Anne Nyssen est implantée à Bruxelles et rénove des bâtiments un peu partout en Belgique. Originaire de Welkenraedt, elle pratique tous les métiers de la construction, du gros œuvre aux finitions. Elle répond à nos onze questions centrées sur son ressenti et son expérience personnelle.

J’aimerais qu’il y ait une émission quotidienne, avant ou après le journal télévisé, pour expliquer le bâtiment aux gens de tous âges 

Quel est ton premier souvenir (ou un très ancien) lié à la rénovation des bâtiments ?

Anne Nyssen : C’est quand je travaillais avec mes oncles. Vers l’âge de quinze-seize ans j’ai commencé à bosser sur chantier. L’un de mes oncles était plombier chauffagiste et l’autre était menuisier. On rénovait. Je ne pouvais toucher à rien, je pouvais regarder. Ca me passionnait, ce qu’ils faisaient. Je trouvais ça génial de pouvoir construire des choses. Je les accompagnais, je portais  les outils, je passais les outils, je préparais certaines choses et puis petit à petit je m’en suis plus mêlée mais voilà, ça a commencé comme ça. C’était à Welkenraedt, Battice, Visé, … j’habitais à Welkenraedt à ce moment-là. L’un habitait à Battice, l’autre à Aubel. Ils venaient me chercher. C’était moi leur aide. A cette époque-là, c’était moins compliqué d’embaucher des jeunes sur chantier. Je faisais ça surtout pendant les vacances. J’aimais bien les vacances tout court, mais j’aimais bien bosser avec eux.

Ton rapport à ton métier a-t-il changé lors du début du confinement et par après ?
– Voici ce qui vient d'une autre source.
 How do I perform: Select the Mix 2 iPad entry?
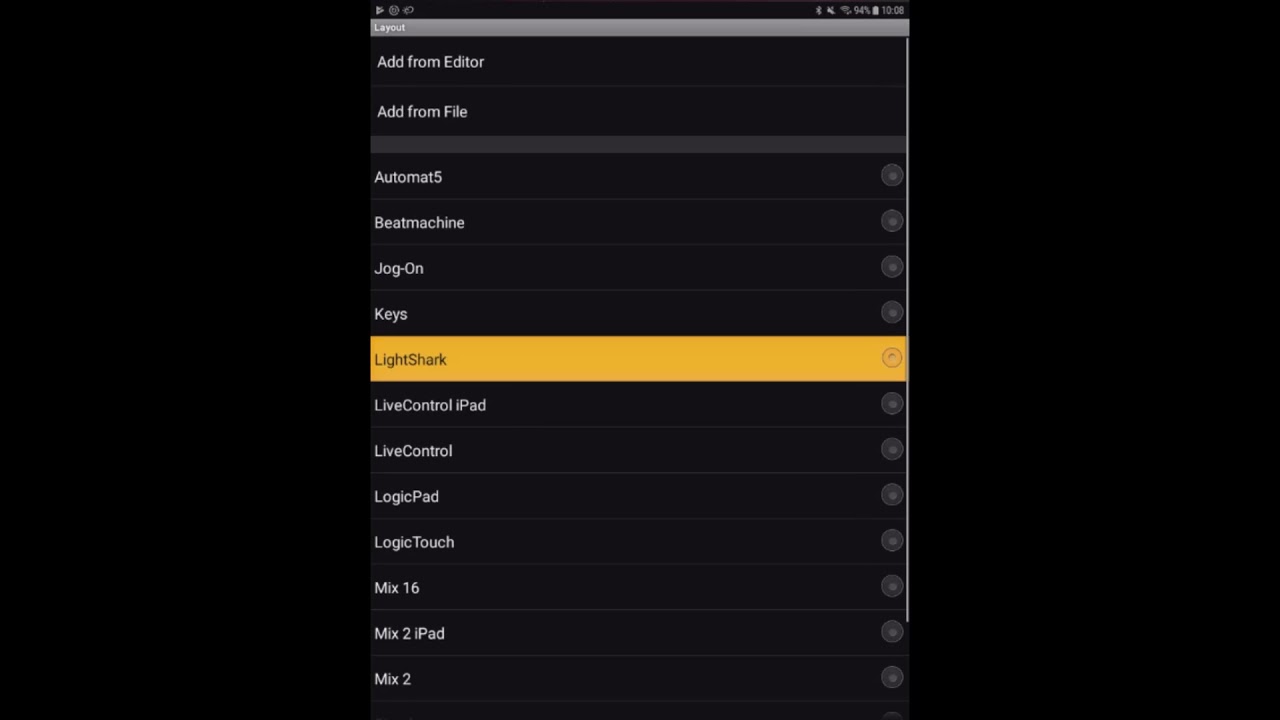tap(638, 633)
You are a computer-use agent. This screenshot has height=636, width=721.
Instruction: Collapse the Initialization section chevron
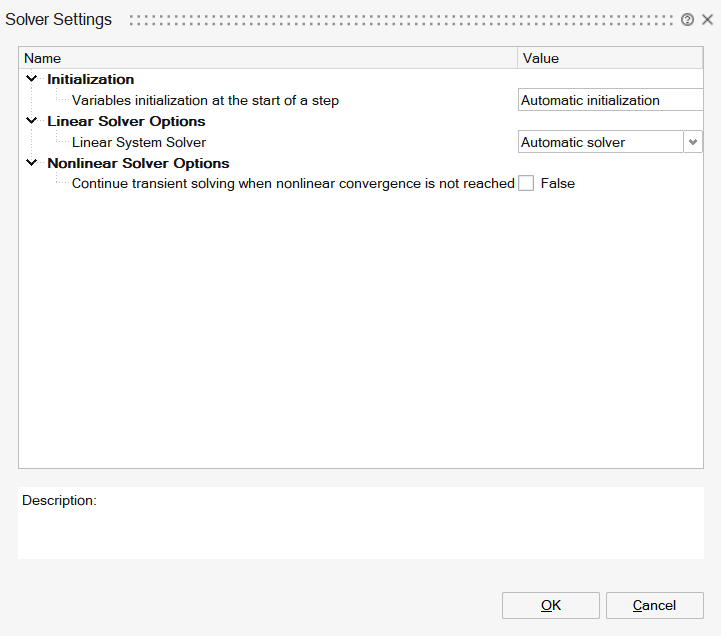tap(31, 79)
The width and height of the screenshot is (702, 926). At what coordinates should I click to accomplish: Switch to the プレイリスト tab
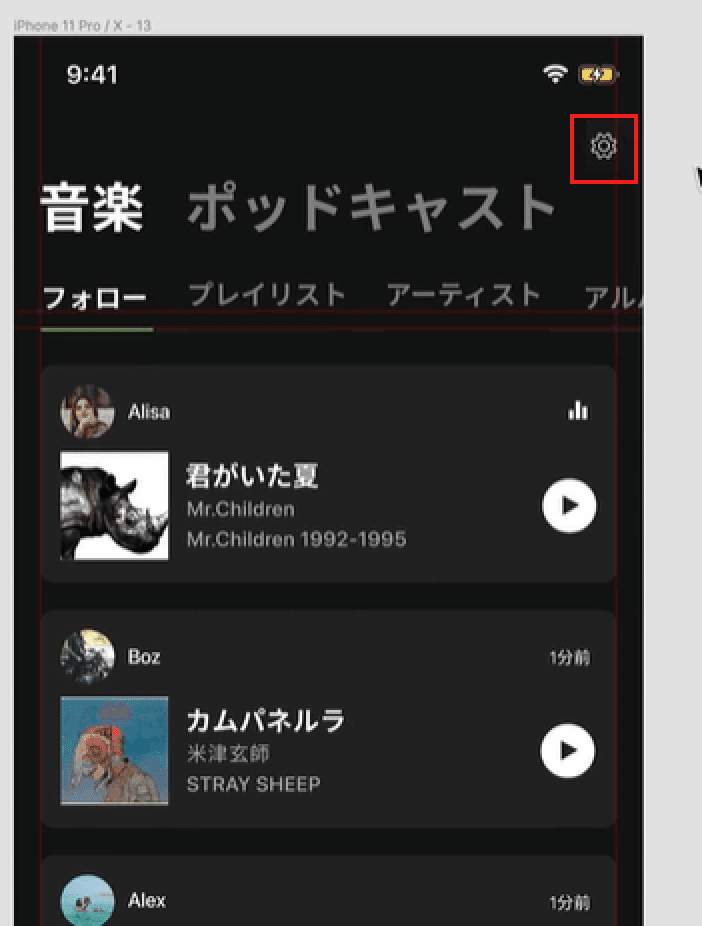click(267, 294)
Anne Nyssen : Oui. Au tout début du confinement, on était sur une toiture, on était à deux, on ne savait pas comment appliquer les règles, alors on a choisi de faire un versant de toiture chacun. Le calme était extraordinaire : pas d’avions, pas de voitures, personne dehors, et on travaillait en face d’un parc. Il faisait beau, on avait l’impression d’être seuls au monde. On devait rénover la charpente, la renforcer, l’isoler, et puis remettre les tuiles et toutes les finitions.
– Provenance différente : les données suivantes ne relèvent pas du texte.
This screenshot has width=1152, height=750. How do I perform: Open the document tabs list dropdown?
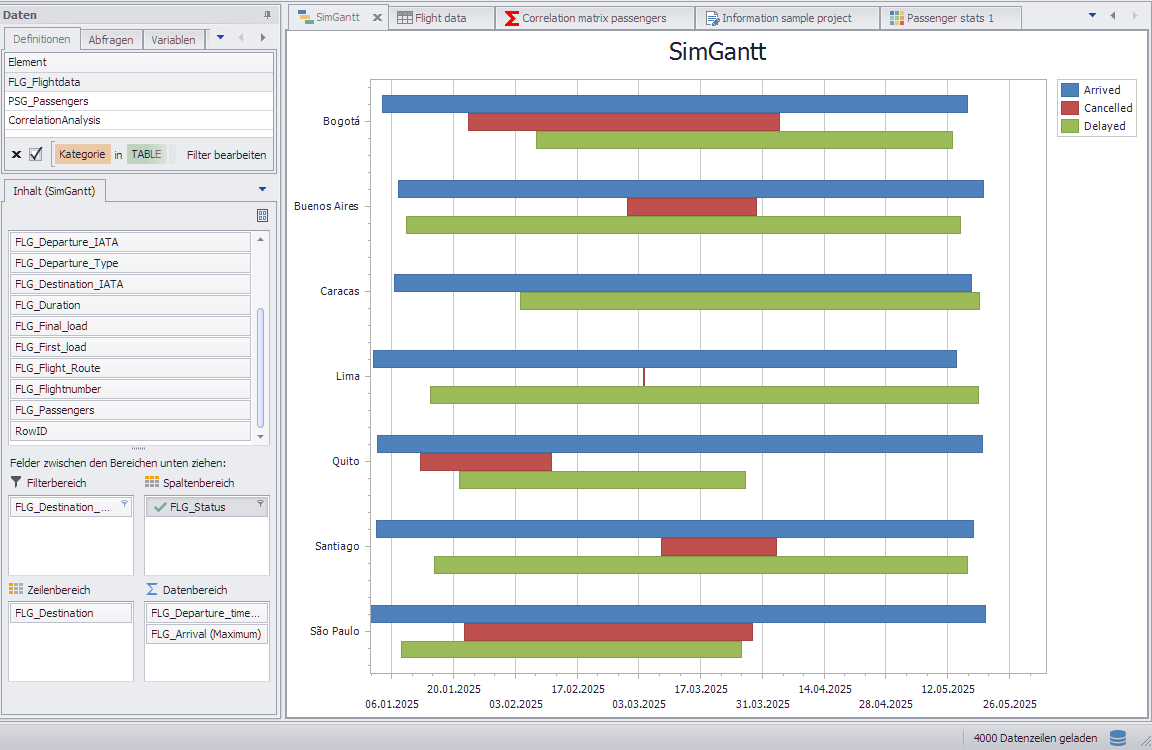point(1092,16)
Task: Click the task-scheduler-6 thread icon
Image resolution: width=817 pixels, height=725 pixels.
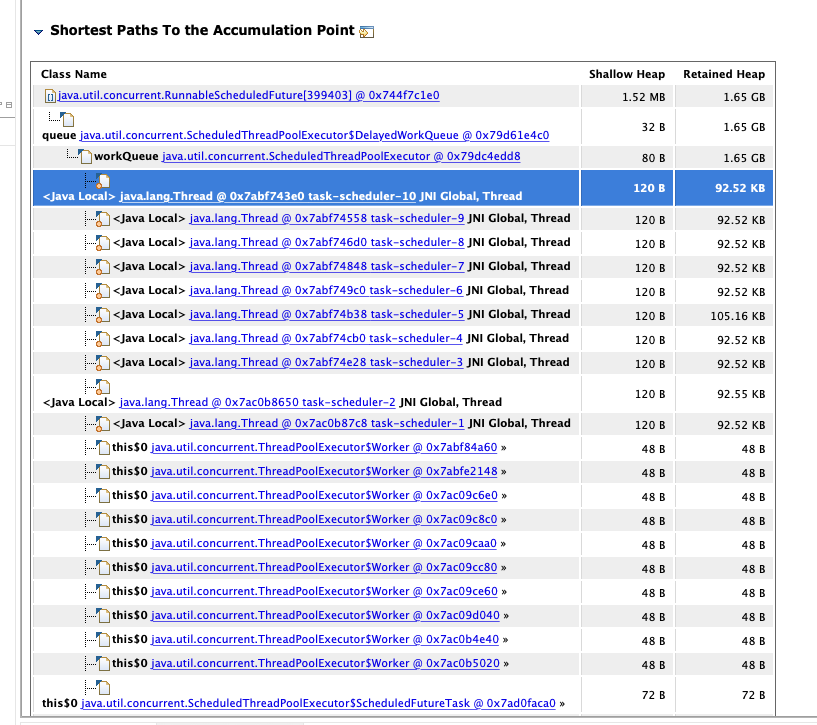Action: (102, 291)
Depuis, ça a été un peu la catastrophe parce qu’il y eu beaucoup d’arrêts, il y a eu des problèmes de livraison, ça a été difficile de se fournir chez les fournisseurs, les prix ont triplé, voire quadruplé. Cela devient de la folie, les prix dans le bâtiment.
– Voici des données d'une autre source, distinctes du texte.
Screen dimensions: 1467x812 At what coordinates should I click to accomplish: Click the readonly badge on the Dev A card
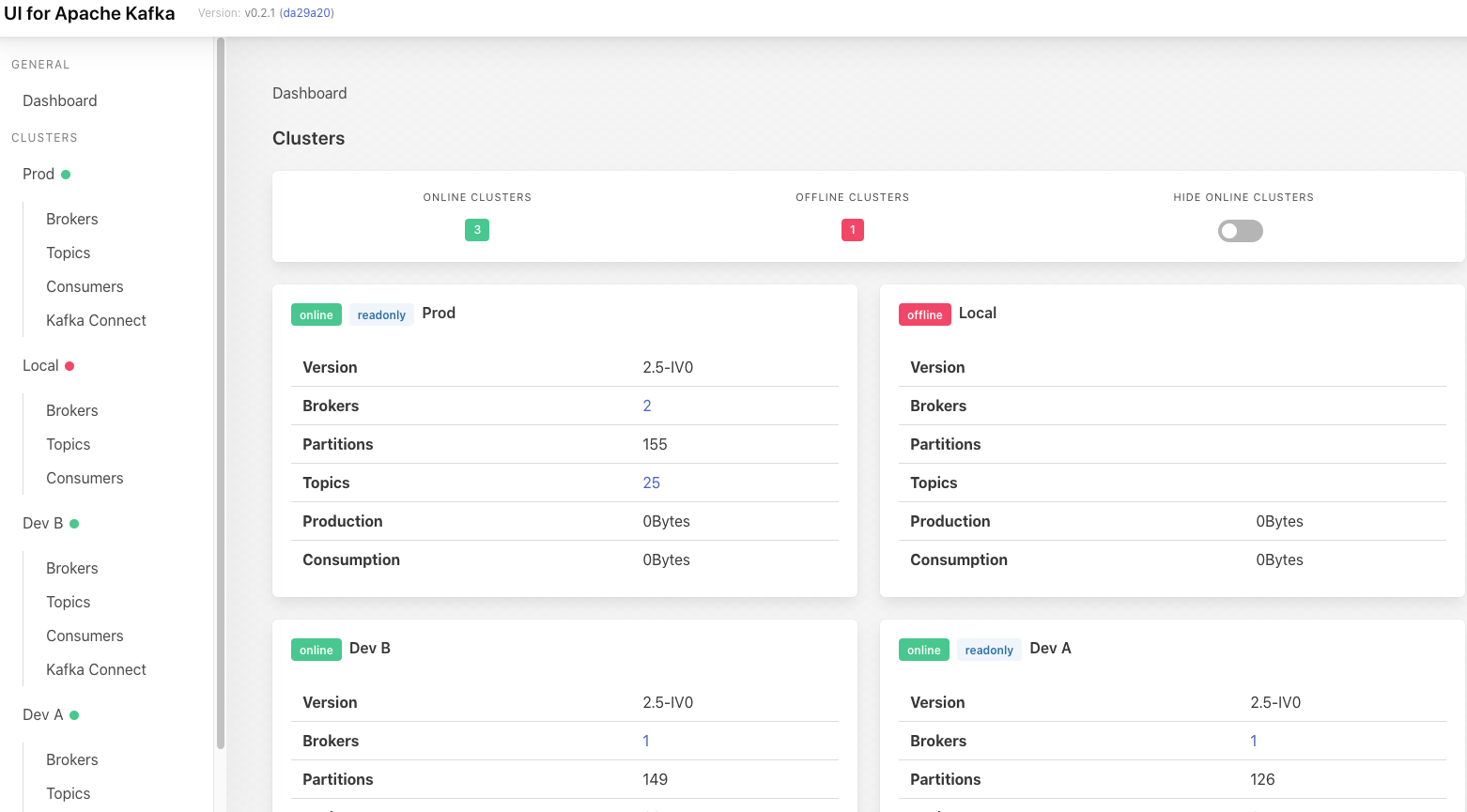click(989, 649)
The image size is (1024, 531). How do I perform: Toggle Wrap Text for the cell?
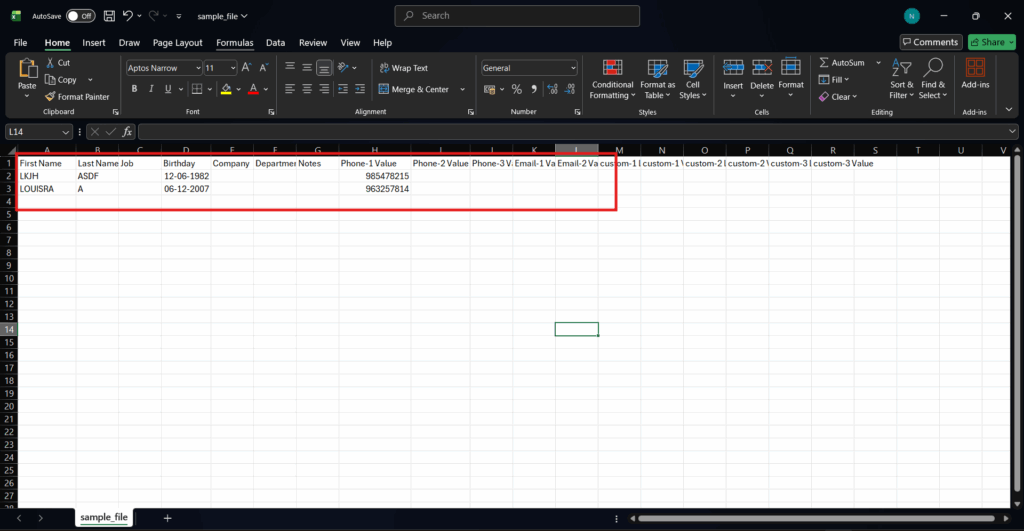tap(401, 68)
Un outil qui ne te quitte pas ?

Anne Nyssen : Mon Leatherman, c’est un peu comme un couteau suisse. C’est un outil multifonction hypersolide, garanti à vie, ce qui fait que la firme te le remplace. J’ai dû le faire remplacer en tout deux fois. Les bonnes quincailleries le vendent. Il te dépanne pour tout, il y a une petite scie qui peut scier le bois et le plastique, une lime, des tournevis, une pince à dénuder, et même un décapsuleur.

Atelier d’Anne Nyssen, Saint-Gilles, 2022. Photo H.Ancion.

As-tu remarqué une évolution dans la perception de la rénovation, ces dernières années ?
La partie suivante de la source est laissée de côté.